■ Exercise task a:
Answer these questions from the passage below on bank losses and equity, one answer per line, marked to match:
(i) In the example bank with £100 of loans, how much of that is financed with debt?
(ii) What percentage loss to the equity investors results from the £2 of losses in that example?
(iii) Where do the equity investors need to go if they want their money back?

■ Given text:
START
That is not a helpful way of looking at the matter.

The money lent out by the banks (setting aside the matter of money creation by the banking sector as a whole)  was obtained from somebody else, either through debt (deposits, bonds issued) or equity (shares, these Frankenstein's monster CCDS).

When the bank makes losses on loans it can't pass those losses on to people who invested with debt - that's not how banking works. Hence the losses are borne by the equity investors. If the banks are leveraged (most of the money they lend was borrowed rather than invested) then a small percentage loss on their loan book corresponds to a large percentage loss for the equity.

If a bank has made £100 of loans financed with £90 of debt and £10 of equity, then if some loans sour and they have to eat £2 of losses, that's a 2% loss on the loan book leveraged into a 20% loss to the equity investors by the balance sheet leverage.

All laid out beautifully here.

Because of the risks that they are taking, the equity investors' rewards bear no simple relationship to the interest rate that the bank charges to its borrowers. The whole point is that the equity investors are not lending their money to the bank, they are investing their money in the bank. If they want their money back they need to go into the stock market and find somebody willing to buy their shares. Bank shareholders didn't really benefit from the 2008 bailouts. They ate massive losses.

I know you know Bland but it's worth pointing the equity investors in RBS and Northern Crock lost more than 20%.
END
■ Exercise task b:
Find each line in the entries below that contains the string "height" and copy those lines.

■ Dataset content:
START
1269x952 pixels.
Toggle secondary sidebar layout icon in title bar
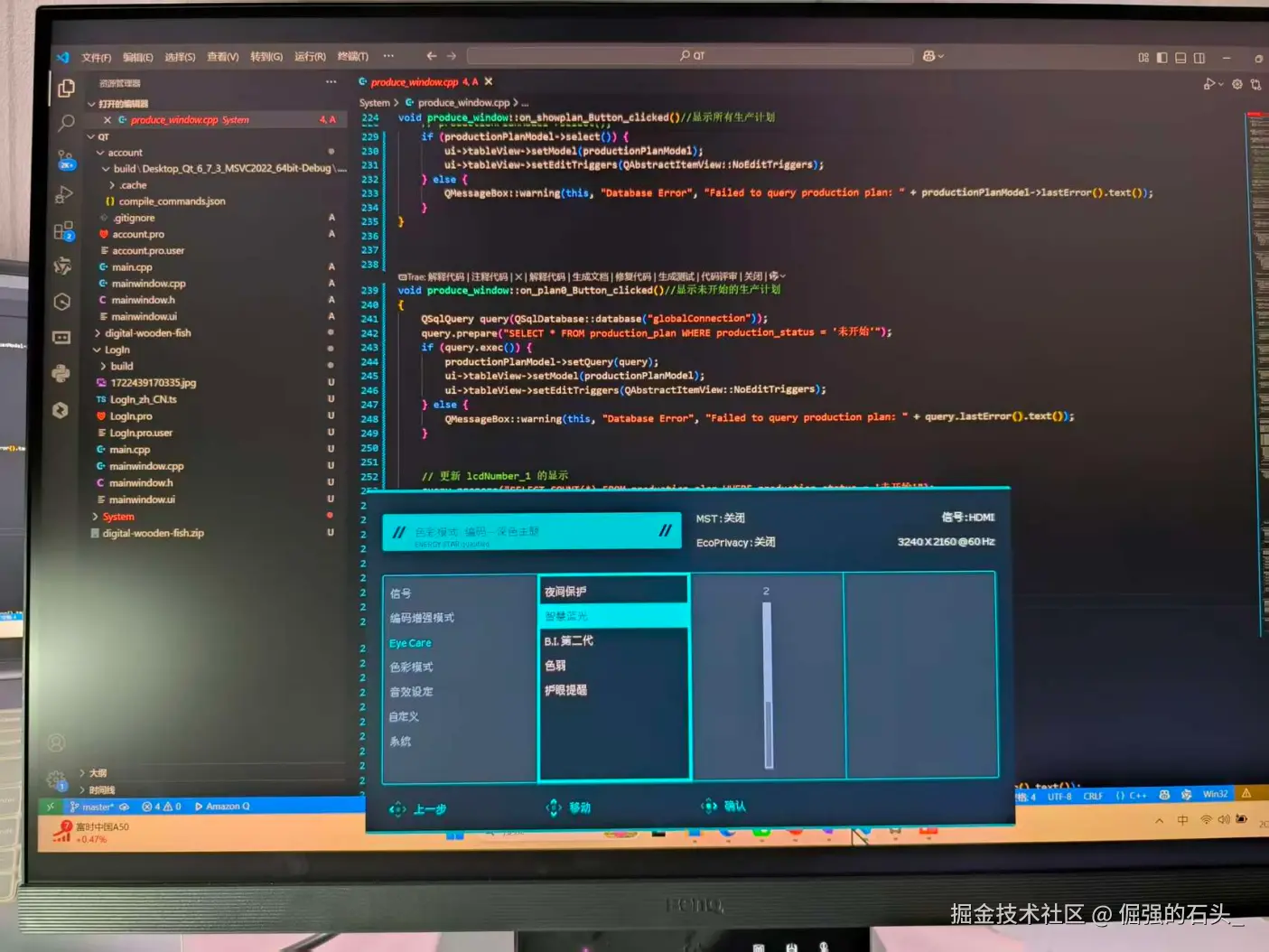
END
START
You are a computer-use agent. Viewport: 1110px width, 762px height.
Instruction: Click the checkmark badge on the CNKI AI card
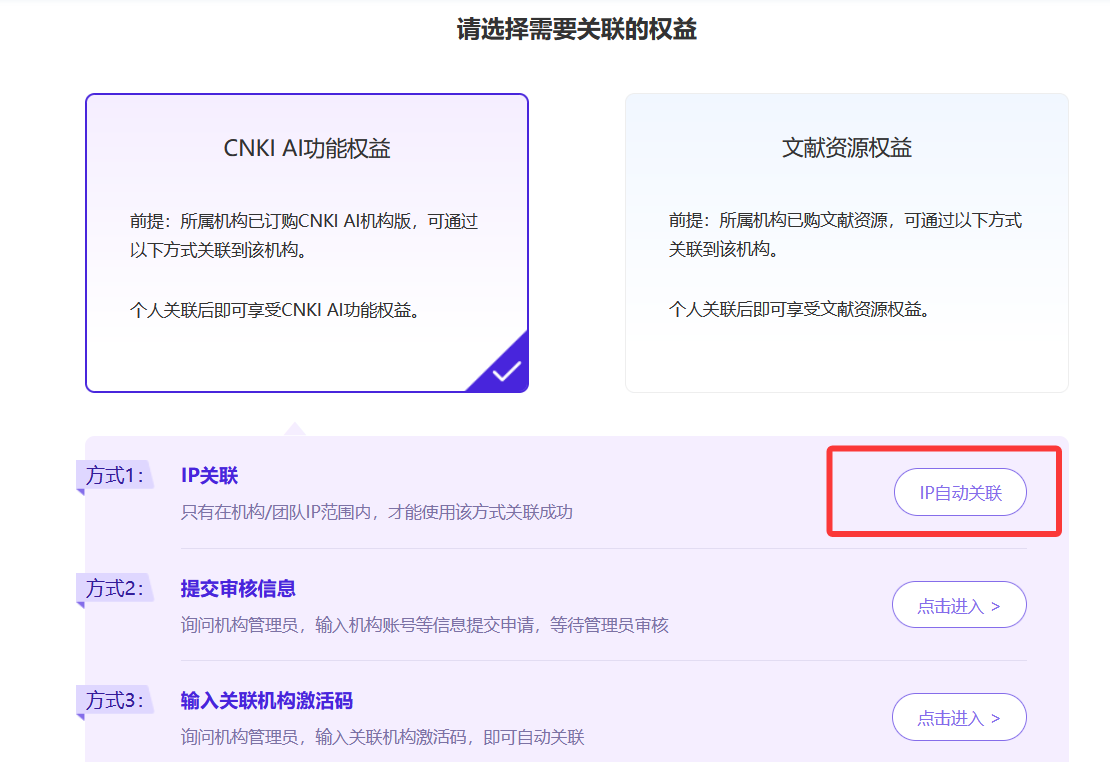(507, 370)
END
START
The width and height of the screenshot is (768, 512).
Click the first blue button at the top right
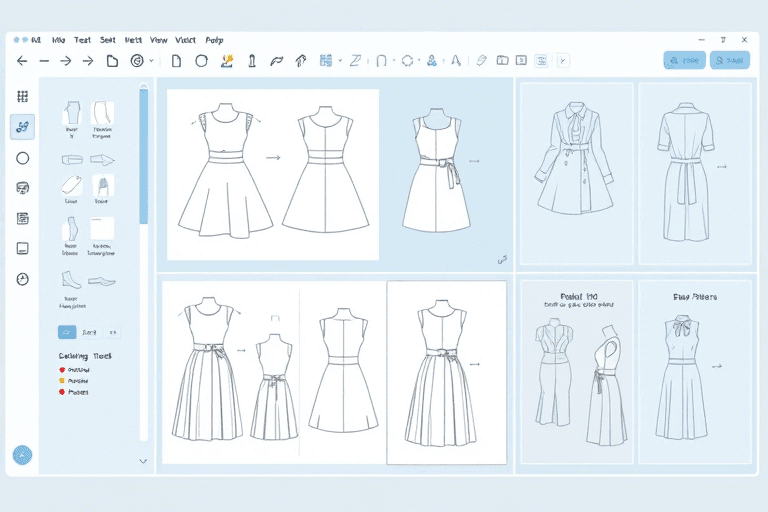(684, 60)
END
■ Solution a:
(i) £90
(ii) 20%
(iii) Into the stock market, to find somebody willing to buy their shares

■ Solution b:
You are a computer-use agent. Viewport: 1110px width, 762px height.
The width and height of the screenshot is (768, 512).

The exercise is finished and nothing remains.